[What the task requires]
The whole listing should be given back without any alteration.

[Data extract]
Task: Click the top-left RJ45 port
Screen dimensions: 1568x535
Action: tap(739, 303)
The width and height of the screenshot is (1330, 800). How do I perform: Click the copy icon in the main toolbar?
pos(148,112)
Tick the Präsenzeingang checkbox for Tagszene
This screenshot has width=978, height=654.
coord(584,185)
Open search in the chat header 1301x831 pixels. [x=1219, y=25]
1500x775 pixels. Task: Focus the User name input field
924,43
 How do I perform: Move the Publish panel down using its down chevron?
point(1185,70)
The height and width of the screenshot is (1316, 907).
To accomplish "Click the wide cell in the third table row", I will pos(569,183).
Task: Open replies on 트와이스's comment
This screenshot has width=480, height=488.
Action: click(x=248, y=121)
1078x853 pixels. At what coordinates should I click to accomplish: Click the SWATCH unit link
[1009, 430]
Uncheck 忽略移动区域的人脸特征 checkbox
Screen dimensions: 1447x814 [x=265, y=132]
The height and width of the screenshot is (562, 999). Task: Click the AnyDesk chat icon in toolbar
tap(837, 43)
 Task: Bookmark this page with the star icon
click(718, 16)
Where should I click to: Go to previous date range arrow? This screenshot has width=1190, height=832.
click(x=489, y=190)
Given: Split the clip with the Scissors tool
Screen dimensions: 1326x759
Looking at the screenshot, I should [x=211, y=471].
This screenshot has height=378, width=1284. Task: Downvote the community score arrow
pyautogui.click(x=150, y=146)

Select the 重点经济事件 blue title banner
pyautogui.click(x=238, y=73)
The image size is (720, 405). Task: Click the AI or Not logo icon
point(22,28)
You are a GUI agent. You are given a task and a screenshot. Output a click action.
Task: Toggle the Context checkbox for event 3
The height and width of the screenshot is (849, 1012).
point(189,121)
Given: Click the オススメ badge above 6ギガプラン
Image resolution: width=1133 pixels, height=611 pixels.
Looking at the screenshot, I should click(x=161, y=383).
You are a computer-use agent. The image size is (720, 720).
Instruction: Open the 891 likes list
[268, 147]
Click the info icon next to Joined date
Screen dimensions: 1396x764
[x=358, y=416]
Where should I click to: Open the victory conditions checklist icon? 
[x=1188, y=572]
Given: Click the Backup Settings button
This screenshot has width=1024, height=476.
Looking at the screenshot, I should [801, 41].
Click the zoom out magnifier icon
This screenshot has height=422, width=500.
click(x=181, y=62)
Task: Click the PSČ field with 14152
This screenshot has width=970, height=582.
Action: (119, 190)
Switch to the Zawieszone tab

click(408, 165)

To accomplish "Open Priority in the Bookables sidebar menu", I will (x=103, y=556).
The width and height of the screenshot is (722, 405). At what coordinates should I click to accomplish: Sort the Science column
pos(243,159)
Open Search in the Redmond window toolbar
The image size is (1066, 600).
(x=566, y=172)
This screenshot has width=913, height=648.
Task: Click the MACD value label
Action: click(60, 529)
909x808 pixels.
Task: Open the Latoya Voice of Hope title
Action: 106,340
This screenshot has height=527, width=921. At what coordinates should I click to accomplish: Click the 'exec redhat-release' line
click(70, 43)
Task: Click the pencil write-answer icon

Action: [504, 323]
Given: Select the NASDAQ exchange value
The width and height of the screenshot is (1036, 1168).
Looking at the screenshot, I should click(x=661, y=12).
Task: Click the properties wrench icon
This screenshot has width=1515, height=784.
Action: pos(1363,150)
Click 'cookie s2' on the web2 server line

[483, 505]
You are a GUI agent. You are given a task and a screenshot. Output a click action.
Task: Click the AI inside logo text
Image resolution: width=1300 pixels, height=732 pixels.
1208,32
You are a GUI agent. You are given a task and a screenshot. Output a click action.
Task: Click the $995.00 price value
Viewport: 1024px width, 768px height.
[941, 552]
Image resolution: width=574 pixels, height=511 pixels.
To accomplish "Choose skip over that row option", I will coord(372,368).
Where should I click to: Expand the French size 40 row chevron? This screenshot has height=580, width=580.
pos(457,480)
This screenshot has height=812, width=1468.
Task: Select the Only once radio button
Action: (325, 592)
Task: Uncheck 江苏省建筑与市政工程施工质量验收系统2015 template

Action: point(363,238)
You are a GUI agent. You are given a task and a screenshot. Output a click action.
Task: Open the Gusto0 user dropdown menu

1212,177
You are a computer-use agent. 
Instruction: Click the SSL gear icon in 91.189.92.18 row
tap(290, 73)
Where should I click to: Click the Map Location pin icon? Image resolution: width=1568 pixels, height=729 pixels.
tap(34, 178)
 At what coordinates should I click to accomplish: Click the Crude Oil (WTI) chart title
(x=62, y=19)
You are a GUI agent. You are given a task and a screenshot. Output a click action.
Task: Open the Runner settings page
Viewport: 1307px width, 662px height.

[Task answer]
Task: Click the top-left RJ45 port
Screen dimensions: 1568x535
Action: tap(739, 303)
The width and height of the screenshot is (1330, 800). How do I perform: Click the copy icon in the main toolbar?
pos(148,112)
Tick the Präsenzeingang checkbox for Tagszene
This screenshot has width=978, height=654.
coord(584,185)
Open search in the chat header 1301x831 pixels. [x=1219, y=25]
1500x775 pixels. Task: Focus the User name input field
924,43
 How do I perform: Move the Publish panel down using its down chevron?
point(1185,70)
The height and width of the screenshot is (1316, 907).
To accomplish "Click the wide cell in the third table row", I will pos(569,183).
Task: Open replies on 트와이스's comment
This screenshot has width=480, height=488.
Action: click(x=248, y=121)
1078x853 pixels. At what coordinates should I click to accomplish: Click the SWATCH unit link
[1009, 430]
Uncheck 忽略移动区域的人脸特征 checkbox
Screen dimensions: 1447x814 [x=265, y=132]
The height and width of the screenshot is (562, 999). Task: Click the AnyDesk chat icon in toolbar
tap(837, 43)
 Task: Bookmark this page with the star icon
click(718, 16)
Where should I click to: Go to previous date range arrow? This screenshot has width=1190, height=832.
click(x=489, y=190)
Given: Split the clip with the Scissors tool
Screen dimensions: 1326x759
Looking at the screenshot, I should [x=211, y=471].
This screenshot has height=378, width=1284. Task: Downvote the community score arrow
pyautogui.click(x=150, y=146)

Select the 重点经济事件 blue title banner
pyautogui.click(x=238, y=73)
The image size is (720, 405). Task: Click the AI or Not logo icon
point(22,28)
You are a GUI agent. You are given a task and a screenshot. Output a click action.
Task: Toggle the Context checkbox for event 3
The height and width of the screenshot is (849, 1012).
point(189,121)
Given: Click the オススメ badge above 6ギガプラン
Image resolution: width=1133 pixels, height=611 pixels.
Looking at the screenshot, I should click(x=161, y=383).
You are a computer-use agent. The image size is (720, 720).
Instruction: Open the 891 likes list
[268, 147]
Click the info icon next to Joined date
Screen dimensions: 1396x764
[x=358, y=416]
Where should I click to: Open the victory conditions checklist icon? 
[x=1188, y=572]
Given: Click the Backup Settings button
This screenshot has width=1024, height=476.
Looking at the screenshot, I should [801, 41].
Click the zoom out magnifier icon
This screenshot has height=422, width=500.
click(x=181, y=62)
Task: Click the PSČ field with 14152
This screenshot has width=970, height=582.
Action: (119, 190)
Switch to the Zawieszone tab

click(408, 165)

To accomplish "Open Priority in the Bookables sidebar menu", I will (x=103, y=556).
The width and height of the screenshot is (722, 405). At what coordinates should I click to accomplish: Sort the Science column
pos(243,159)
Open Search in the Redmond window toolbar
The image size is (1066, 600).
(x=566, y=172)
This screenshot has width=913, height=648.
Task: Click the MACD value label
Action: click(60, 529)
909x808 pixels.
Task: Open the Latoya Voice of Hope title
Action: 106,340
This screenshot has height=527, width=921. At what coordinates should I click to accomplish: Click the 'exec redhat-release' line
click(70, 43)
Task: Click the pencil write-answer icon

Action: [504, 323]
Given: Select the NASDAQ exchange value
The width and height of the screenshot is (1036, 1168).
Looking at the screenshot, I should click(x=661, y=12).
Task: Click the properties wrench icon
This screenshot has width=1515, height=784.
Action: pos(1363,150)
Click 'cookie s2' on the web2 server line

[483, 505]
You are a GUI agent. You are given a task and a screenshot. Output a click action.
Task: Click the AI inside logo text
Image resolution: width=1300 pixels, height=732 pixels.
1208,32
You are a GUI agent. You are given a task and a screenshot. Output a click action.
Task: Click the $995.00 price value
Viewport: 1024px width, 768px height.
[941, 552]
Image resolution: width=574 pixels, height=511 pixels.
To accomplish "Choose skip over that row option", I will coord(372,368).
Where should I click to: Expand the French size 40 row chevron? This screenshot has height=580, width=580.
pos(457,480)
This screenshot has height=812, width=1468.
Task: Select the Only once radio button
Action: (325, 592)
Task: Uncheck 江苏省建筑与市政工程施工质量验收系统2015 template

Action: point(363,238)
You are a GUI agent. You are given a task and a screenshot. Output a click action.
Task: Open the Gusto0 user dropdown menu

1212,177
You are a computer-use agent. 
Instruction: Click the SSL gear icon in 91.189.92.18 row
tap(290, 73)
Where should I click to: Click the Map Location pin icon? Image resolution: width=1568 pixels, height=729 pixels.
tap(34, 178)
 At what coordinates should I click to accomplish: Click the Crude Oil (WTI) chart title
(x=62, y=19)
You are a GUI agent. You are given a task and a screenshot. Output a click action.
Task: Open the Runner settings page
Viewport: 1307px width, 662px height.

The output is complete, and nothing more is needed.